▶ **Exercise passage**
There’s no trying new things without letting some things go.
There’s no new life, if there’s no death.
There’s no bandwidth to explore new books, genres, TV shows, people, if we’re not ready to abandon the ones that turn stale, or we grow out of, or finished.
Bandwidth is finite. Cognitivo capacity is finite. Time is finite.
A core constraint on growing, changing, exploring, is our reluctance to let go of some of what we have and are.
Create space by letting some mediocre stuff go. Then fill it with something new, untested, unusual. If it fits, great. If it doesn’t, chuck it and try again. Something new, untested, unusual.
R is away for a few days, and I’m itching to try some changes.
My preferred change is to get rid of the mobile phone. I left it at home for the Corsica vacation last year, and it turned out to be amazing. However, with R away, I need to be reachable, so can’t completely get rid of the phone.
Another thought was to stay off of watching TV (including videos on mobile/laptop). I did that, semi-successfully, for the last quarter of 2017, and quite enjoyed it. However, this is the season of my favourite cycling races, the spring classics, and I really don’t want to miss them. (I just bought a Eurosport player subscription so I can watch the spring classics!)
I could give up social media, but it wouldn’t count as much of a change. I’m not on Facebook. I’ve restricted Twitter to Tweetdeck on desktop, so only use for specific posts/responses, no reading. I do check Instagram a few times a day, but it isn’t a sink hole of links and debates. Strava barely counts as a social media.
So far I’ve only found one thing I can drop. It’s small, but it may help achieve some calm: give up on the 24 hour news cycle.
- I won’t be watching news channels on TV. BBC and CNN are bulk of my non-Eurosport TV diet.
- I won’t check news on mobile. I check techmeme and Google news probably half a dozen times a day, each.
- I will stay off (reading updates on) Twitter.
- I will continue to read the 2 daily newsletters I subscribe to – Quartz and Economist Espresso.
- I will continue to read the weekly issue of The Economist.
I have a feeling tomorrow will be hard, given my addiction to news TV, techmeme and Google news. I also have a feeling that, once I’m over the withdrawal symptoms, this may help me achieve a bit more calm.

▶ **Exercise 1**
Reproduce the passage from the post about letting things go, from "There’s no new" to "have and are.", inclusive.
▶ **Exercise 2**
In the post about letting things go, which two daily newsletters does the writer plan to keep reading?
▶ **Exercise 3**
Continue the post about giving up the 24 hour news cycle from its final sentence.

▶ **Data shown**
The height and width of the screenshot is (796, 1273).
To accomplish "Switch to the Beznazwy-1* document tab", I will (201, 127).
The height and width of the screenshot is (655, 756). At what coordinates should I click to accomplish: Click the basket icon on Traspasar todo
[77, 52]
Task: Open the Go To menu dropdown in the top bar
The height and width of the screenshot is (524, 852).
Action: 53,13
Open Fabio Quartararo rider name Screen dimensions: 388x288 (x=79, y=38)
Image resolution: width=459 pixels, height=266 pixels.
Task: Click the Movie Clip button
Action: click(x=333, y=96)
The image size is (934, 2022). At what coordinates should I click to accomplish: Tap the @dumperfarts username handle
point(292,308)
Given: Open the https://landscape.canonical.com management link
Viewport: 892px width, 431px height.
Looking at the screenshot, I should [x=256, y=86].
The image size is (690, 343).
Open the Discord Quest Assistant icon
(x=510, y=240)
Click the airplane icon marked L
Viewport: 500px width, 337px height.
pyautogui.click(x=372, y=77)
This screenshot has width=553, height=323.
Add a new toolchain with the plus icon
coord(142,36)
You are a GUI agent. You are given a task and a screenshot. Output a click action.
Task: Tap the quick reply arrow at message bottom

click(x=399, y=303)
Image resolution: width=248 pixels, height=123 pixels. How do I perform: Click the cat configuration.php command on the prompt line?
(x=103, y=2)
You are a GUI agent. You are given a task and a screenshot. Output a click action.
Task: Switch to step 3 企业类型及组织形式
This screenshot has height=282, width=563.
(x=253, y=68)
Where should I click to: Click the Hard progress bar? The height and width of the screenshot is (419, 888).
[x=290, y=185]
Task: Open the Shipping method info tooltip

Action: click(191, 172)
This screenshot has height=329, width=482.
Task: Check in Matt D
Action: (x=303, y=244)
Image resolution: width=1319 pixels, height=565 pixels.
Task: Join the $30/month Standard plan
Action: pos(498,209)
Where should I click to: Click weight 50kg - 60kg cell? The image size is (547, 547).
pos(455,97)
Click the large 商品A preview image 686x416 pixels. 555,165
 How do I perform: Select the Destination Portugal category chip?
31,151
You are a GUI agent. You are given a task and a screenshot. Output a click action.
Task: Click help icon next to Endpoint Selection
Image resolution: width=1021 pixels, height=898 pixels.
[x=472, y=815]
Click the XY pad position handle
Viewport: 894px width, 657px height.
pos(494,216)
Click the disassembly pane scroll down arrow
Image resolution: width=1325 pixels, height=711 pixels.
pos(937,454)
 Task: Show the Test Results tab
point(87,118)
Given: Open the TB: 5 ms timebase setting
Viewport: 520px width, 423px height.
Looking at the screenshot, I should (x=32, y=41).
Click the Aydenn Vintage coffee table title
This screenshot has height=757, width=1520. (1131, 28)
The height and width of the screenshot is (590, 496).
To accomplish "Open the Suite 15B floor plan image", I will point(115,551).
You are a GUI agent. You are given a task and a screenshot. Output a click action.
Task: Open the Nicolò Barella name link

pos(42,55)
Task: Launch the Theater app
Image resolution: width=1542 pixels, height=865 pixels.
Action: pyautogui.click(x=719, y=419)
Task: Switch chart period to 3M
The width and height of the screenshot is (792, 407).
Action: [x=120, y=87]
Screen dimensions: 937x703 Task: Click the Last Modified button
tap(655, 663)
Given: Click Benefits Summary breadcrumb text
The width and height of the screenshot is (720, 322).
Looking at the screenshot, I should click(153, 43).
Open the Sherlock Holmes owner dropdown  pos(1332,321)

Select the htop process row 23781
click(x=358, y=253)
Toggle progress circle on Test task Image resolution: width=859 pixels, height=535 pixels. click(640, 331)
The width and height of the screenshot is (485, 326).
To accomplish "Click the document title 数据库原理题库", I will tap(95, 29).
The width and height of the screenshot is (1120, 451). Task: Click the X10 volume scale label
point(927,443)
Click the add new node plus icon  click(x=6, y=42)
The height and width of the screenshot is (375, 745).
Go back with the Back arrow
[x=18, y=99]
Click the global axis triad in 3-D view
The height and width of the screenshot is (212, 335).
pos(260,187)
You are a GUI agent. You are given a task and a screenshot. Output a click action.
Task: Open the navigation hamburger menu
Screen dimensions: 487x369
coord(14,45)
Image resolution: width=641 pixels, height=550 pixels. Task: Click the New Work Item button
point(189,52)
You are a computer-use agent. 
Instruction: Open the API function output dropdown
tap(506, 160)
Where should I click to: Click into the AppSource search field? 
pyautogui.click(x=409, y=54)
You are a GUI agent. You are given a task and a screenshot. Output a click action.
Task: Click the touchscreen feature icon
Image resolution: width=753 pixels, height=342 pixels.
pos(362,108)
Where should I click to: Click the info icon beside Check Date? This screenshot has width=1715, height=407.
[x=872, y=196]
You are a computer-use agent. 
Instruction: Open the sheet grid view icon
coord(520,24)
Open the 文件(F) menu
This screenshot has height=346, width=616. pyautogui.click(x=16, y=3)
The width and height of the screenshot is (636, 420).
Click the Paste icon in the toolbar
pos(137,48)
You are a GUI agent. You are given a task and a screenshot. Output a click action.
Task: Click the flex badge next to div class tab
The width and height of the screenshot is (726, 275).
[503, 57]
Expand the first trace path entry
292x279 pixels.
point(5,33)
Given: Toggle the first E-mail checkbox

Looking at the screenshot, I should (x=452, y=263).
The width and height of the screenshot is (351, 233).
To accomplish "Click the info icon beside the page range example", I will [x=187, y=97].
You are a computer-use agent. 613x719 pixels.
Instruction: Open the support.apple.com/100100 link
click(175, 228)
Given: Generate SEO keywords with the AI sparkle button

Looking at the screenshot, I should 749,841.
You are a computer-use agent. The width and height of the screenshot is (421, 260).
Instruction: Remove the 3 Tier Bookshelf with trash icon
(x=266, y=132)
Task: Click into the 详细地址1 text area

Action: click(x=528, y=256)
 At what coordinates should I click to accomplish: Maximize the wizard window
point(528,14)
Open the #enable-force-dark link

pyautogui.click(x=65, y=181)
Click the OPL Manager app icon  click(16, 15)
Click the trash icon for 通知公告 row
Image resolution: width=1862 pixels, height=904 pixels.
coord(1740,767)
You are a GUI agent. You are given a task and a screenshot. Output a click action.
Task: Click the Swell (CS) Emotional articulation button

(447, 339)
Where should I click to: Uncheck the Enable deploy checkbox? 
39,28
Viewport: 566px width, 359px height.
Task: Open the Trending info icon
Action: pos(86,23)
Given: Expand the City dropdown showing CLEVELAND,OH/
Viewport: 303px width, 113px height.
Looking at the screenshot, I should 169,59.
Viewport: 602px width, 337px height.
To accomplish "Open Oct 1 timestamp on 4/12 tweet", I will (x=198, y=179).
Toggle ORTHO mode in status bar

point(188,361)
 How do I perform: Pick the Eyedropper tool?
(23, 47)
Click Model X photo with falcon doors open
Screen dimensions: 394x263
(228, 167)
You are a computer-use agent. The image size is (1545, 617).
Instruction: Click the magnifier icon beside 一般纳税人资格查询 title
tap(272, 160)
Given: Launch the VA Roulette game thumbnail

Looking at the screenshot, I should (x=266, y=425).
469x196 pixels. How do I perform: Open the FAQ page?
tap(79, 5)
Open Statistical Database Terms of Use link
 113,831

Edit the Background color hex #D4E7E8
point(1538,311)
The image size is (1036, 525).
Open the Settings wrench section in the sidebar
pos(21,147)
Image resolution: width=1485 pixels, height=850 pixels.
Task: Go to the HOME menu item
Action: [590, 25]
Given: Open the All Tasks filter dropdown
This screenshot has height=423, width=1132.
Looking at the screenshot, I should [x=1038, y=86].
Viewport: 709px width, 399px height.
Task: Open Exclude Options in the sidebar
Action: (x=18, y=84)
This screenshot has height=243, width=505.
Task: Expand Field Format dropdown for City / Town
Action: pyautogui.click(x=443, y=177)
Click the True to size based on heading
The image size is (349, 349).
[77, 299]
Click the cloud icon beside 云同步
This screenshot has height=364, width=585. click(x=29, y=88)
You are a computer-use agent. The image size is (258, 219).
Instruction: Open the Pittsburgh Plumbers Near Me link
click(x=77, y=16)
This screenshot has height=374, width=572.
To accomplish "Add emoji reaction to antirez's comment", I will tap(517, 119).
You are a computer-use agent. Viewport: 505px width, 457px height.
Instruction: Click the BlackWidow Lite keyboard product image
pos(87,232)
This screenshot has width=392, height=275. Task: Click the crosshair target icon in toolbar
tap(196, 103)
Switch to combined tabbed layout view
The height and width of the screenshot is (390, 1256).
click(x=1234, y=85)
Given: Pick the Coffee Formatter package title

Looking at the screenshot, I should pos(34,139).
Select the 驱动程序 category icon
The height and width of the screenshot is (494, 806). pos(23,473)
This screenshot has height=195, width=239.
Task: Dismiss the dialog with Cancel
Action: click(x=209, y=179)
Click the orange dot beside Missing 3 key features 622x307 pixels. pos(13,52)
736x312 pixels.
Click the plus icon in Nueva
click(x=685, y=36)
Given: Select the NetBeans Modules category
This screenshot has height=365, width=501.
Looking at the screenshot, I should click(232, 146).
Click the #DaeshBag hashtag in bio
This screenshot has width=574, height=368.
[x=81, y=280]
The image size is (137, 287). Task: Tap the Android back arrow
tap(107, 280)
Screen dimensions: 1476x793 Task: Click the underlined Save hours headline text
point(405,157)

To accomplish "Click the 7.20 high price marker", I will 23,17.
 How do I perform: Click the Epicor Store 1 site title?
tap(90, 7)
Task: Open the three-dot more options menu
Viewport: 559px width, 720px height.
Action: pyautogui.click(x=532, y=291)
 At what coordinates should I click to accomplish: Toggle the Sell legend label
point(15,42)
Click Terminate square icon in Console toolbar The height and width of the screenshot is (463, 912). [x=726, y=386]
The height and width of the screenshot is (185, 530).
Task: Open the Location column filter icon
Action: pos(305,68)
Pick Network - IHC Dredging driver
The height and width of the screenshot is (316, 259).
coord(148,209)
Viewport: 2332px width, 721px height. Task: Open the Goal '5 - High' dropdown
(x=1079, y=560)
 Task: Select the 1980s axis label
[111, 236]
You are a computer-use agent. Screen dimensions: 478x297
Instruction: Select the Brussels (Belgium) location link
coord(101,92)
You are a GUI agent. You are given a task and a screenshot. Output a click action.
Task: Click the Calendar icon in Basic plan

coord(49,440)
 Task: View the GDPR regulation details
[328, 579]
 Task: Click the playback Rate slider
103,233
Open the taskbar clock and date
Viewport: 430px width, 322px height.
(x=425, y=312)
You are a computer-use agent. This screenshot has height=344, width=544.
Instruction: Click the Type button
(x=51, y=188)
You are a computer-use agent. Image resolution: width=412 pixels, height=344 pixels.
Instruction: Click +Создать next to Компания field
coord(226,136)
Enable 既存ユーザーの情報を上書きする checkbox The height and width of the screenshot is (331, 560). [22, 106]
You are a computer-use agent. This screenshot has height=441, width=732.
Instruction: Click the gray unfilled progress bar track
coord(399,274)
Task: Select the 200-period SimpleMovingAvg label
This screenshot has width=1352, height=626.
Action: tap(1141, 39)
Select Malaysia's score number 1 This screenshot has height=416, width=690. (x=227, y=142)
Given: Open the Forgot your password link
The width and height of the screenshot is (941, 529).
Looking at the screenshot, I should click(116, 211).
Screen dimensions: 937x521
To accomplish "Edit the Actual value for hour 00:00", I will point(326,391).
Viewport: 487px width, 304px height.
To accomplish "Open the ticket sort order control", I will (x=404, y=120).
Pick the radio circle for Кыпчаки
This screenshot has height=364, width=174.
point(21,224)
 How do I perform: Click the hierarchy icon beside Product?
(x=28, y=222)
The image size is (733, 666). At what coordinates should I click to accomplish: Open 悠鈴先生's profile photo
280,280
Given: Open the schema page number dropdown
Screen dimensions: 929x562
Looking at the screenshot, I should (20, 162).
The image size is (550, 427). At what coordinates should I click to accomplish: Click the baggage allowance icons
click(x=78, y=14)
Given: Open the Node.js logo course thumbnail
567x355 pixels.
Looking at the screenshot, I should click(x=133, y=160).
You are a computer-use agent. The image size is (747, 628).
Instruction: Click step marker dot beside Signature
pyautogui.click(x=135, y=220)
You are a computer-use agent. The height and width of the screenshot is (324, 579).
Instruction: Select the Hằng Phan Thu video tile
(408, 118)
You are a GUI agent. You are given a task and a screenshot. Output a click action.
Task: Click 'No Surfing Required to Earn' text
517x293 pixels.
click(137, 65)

▶ **Exercise answer 1**
There’s no new life, if there’s no death.
There’s no bandwidth to explore new books, genres, TV shows, people, if we’re not ready to abandon the ones that turn stale, or we grow out of, or finished.
Bandwidth is finite. Cognitivo capacity is finite. Time is finite.
A core constraint on growing, changing, exploring, is our reluctance to let go of some of what we have and are.

▶ **Exercise answer 2**
Quartz and Economist Espresso.

▶ **Exercise answer 3**
Often I think back to my time at my two colleges – 4 years for the engineering undergrad, and, after a short break, 2 years at business school.
There are very few things, if any, that I’d change about my time in undergrad.
The list of things I’d do differently in my post grad is long. The list of things I’d do the same again wouldn’t last a hand.
Wonder what this says about me – me today, and me then – and those places (in time, people, and environment).
The world’s changed.
Some risks, nowadays, more dangerous not to take them.
– From Black Sails, S01E03
Guy comes out of Tesco. Lights up a cigarette. Balances the phone between his ear and shoulder. Opens the box of mini brownies, and happily chomps on them between drags on the cigarette, and phone conversation.
I’m judging him. And hating myself for judging him.
He’s exploding at the waist. I hate myself.
The cigarette is over, as is the call. So he opens a can of coke (regular) to help with the brownies. I HATE MYSELF.
Judging is easy. It’s almost addictive. Changing people is hard. Almost never starts with judging. I need to let it go. I need to try harder.
(As does he)
I have been thinking since the last few times we met; our time is in past. We have some excellent memories of times together, but share few, if any, interests any more, and are at very different stages in family life. Our view points about how to live life are now very different, as are our plans for the future.
It’s time to move on. Apart.
Let’s archive the fond memories, lest they be spoilt by more recent ones, and move on with our lives, away from each other.